In the 1950’s China took major steps to industrialize their economy. Part of that process included steel production. China’s steel production was at 66.4 million tonnes by 1990. It nearly doubled to 128.5 by the year 2000. In 2010 it was 638.7 and by 2014 it had reached an amazing level of 822.7. The increase in steel production all those years was primarily driven by rapid economic growth. They not only exported steel but used it extensively in building projects in their own country. Since steel is an alloy that is incredibly flexible and is easily customized, it’s been a critical component of the Chinese economy. The phenomenal growth in the steel industry, however, has drastically been reduced in recent years due to an economic downturn.
How Chinese Steel is Affecting Trade
The state of trade is currently a hot topic, even among Presidential candidates. Since China’s economy has been slowing in recent years, many Chinese companies are selling steel at extremely low prices to avoid layoffs and keep sales going. China’s demand dropped over 3 percent for steel in 2015. This forced producers of steel to look outside their country for buyers. Because of this need to look outward, the Chinese increased steel exports approximately 25 percent in 2015. Chinese steel is a big part of the controversy surrounding free trade. This is primarily because Chinese steel is currently extremely cheap.
How Are Other Countries Reacting to Low Steel Prices?

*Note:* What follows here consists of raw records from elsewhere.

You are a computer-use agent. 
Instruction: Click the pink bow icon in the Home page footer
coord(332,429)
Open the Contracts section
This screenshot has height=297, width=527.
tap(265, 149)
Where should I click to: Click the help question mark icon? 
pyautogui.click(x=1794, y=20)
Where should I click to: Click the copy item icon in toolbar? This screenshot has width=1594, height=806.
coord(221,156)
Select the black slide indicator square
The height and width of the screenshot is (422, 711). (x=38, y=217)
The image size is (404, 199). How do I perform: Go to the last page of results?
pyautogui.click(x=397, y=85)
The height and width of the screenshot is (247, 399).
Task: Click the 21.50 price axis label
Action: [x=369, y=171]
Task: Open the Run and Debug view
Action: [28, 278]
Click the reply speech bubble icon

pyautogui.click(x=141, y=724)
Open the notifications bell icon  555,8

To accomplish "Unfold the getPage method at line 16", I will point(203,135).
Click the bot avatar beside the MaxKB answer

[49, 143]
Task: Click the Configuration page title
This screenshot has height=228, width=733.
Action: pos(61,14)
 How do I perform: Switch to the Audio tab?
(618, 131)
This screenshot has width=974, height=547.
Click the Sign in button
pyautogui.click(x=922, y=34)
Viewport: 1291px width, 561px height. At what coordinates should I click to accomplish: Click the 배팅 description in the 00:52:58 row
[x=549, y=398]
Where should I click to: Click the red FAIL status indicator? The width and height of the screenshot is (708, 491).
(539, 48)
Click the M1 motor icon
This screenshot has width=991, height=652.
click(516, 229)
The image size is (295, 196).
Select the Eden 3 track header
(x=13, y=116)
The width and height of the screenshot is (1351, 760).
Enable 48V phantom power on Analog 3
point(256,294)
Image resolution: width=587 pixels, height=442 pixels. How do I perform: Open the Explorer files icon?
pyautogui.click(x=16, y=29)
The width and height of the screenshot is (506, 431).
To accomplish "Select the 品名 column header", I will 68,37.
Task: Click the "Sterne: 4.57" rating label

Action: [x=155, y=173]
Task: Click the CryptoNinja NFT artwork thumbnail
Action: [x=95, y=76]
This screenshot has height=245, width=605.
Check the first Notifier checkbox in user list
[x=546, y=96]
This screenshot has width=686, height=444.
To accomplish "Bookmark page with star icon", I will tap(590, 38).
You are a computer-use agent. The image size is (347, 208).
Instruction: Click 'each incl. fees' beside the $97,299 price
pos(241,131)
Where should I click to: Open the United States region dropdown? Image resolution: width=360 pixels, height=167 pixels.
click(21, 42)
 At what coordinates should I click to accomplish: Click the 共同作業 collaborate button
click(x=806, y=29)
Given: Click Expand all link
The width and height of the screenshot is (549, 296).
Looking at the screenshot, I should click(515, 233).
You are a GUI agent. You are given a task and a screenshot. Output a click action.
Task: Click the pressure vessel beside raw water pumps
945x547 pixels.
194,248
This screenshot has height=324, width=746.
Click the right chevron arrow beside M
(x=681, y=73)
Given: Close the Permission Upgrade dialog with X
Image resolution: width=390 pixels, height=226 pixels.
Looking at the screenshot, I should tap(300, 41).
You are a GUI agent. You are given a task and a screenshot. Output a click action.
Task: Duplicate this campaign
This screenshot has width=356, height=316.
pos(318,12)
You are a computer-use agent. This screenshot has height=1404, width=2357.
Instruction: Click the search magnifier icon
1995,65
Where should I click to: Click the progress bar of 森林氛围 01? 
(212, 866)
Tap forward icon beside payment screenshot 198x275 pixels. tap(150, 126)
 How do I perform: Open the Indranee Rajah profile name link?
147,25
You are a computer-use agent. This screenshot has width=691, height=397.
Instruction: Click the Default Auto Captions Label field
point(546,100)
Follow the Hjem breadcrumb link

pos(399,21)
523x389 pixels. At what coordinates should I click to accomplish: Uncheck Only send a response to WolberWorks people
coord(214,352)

Because the costs for producing steel in China are subsidized by the government they can afford, at least for awhile, to produce steel at a financial loss. In fact, the global prices for steel are at a 10 year low. Many other countries, however, are not happy about how the low prices are affecting the overall global trade. There have been some suggestions that creating higher import tariffs is the best way to counter such low prices. Other countries that produce steel are already raising import tariffs on China. Some of these countries include Indonesia, India, and the United States.
What Does the Future Hold for Chinese Steel?
It’s likely that providing cheap exports to the global community will continue at least for awhile. Many experts, however, are expecting a recovery to be right around the corner for the steel sector. According to a recent article in Forbes, U.S. Steel is currently lobbying congress to make import duties as high as 233 percent or more a reality this summer. The global economy and even the outcome of the United States elections may play a part in the future of Chinese Steel.